Espero a vossa participação no exercício de cidadania

sexta-feira, 19 de Setembro de 2008

“Crónica Política”

Há dias fui surpreendido com mais uma “Crónica Política”, da autoria de um dos grandes equívocos da nossa política concelhia, o senhor Almeida. Digo “equívocos” para não usar palavras mais indigestas, como “demagogos”.
Tudo divertidos oratórios das mais relevantes gentes viciadas numa política de pé-descalço, própria do parque jurássico da democracia, sempre convencidas de que o mundo desabará se privado dos seus umbigos.

Só tenho a dizer (...como já disse noutras circunstâncias) “que não terão hipótese pois a verdade estará sempre do lado da razão!" Em termos de delírio político-ortográfico e de exercício insalubre de culto da personalidade, a coisa é mesmo do melhor.
A crónica refere-se ao processo Mira-Férias, e sinceramente não passa de um chorrilho de mentiras, procurando iludir aqueles menos atentos.
Se não estivesse neste momento a meio do livro “Nós, os Deuses” de Bernard Werber, até era capaz de transcrever a crónica toda. Assim sendo, tenho mais que fazer.

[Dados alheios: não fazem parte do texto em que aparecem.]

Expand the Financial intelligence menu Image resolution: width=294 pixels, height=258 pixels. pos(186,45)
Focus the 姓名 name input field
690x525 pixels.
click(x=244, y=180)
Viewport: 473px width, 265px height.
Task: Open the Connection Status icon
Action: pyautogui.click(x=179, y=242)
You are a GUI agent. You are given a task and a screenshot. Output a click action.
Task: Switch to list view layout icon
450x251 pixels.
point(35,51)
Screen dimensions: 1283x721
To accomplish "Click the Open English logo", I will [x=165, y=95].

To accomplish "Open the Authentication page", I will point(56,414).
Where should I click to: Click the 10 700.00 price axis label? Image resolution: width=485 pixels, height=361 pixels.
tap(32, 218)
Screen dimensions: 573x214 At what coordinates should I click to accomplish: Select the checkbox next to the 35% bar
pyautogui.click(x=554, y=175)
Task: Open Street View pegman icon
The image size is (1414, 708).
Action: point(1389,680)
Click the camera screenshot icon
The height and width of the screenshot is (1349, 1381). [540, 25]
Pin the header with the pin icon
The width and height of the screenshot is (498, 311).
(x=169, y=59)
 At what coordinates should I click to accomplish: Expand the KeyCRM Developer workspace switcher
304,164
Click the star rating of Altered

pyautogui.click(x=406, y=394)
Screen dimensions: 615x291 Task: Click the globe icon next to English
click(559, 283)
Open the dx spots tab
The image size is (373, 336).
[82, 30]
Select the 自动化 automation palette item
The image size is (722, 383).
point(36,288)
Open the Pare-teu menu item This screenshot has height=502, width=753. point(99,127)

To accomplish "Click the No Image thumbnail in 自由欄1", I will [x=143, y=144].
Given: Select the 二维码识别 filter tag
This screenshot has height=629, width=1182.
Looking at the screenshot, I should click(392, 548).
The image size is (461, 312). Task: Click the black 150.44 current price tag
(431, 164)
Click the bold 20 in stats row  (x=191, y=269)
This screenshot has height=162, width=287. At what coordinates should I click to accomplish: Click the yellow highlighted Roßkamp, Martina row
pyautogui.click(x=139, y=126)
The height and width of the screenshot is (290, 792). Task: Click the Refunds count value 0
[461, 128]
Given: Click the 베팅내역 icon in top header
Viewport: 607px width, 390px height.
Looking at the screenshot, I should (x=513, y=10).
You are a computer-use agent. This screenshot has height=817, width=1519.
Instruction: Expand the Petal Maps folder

O senhor Almeida, faz propaganda política no sentido mais perverso do termo, mas coitado, não tem capacidade para mais. Era o antigo presidente do Município. Tinha a sua corte política de vassalos. Isso acabou. Agora diz disparates. Está certo!
Mas que raio andou o homem a fazer, que há anos que não ouvia falar de tal personagem? Andou a deitar búzios? A tirar fotografias comprometedoras? Tem gasto o seu tempo no "culto da personalidade"? Confesso-me roído pela curiosidade.

Diz-nos na sua crónica, que deixou obra no Concelho. Aonde? Não se deve estar a referir àquela saída prematura de Mira da AMRIA, alegando que as águas de Mira iam ser contaminadas.
Olhe, que é muito feio aplaudir-se a si mesmo? Isto é cabotinismo. E rasteiro. Eu, por mim, quando ando com meias rotas, trato de não me descalçar à frente de ninguém.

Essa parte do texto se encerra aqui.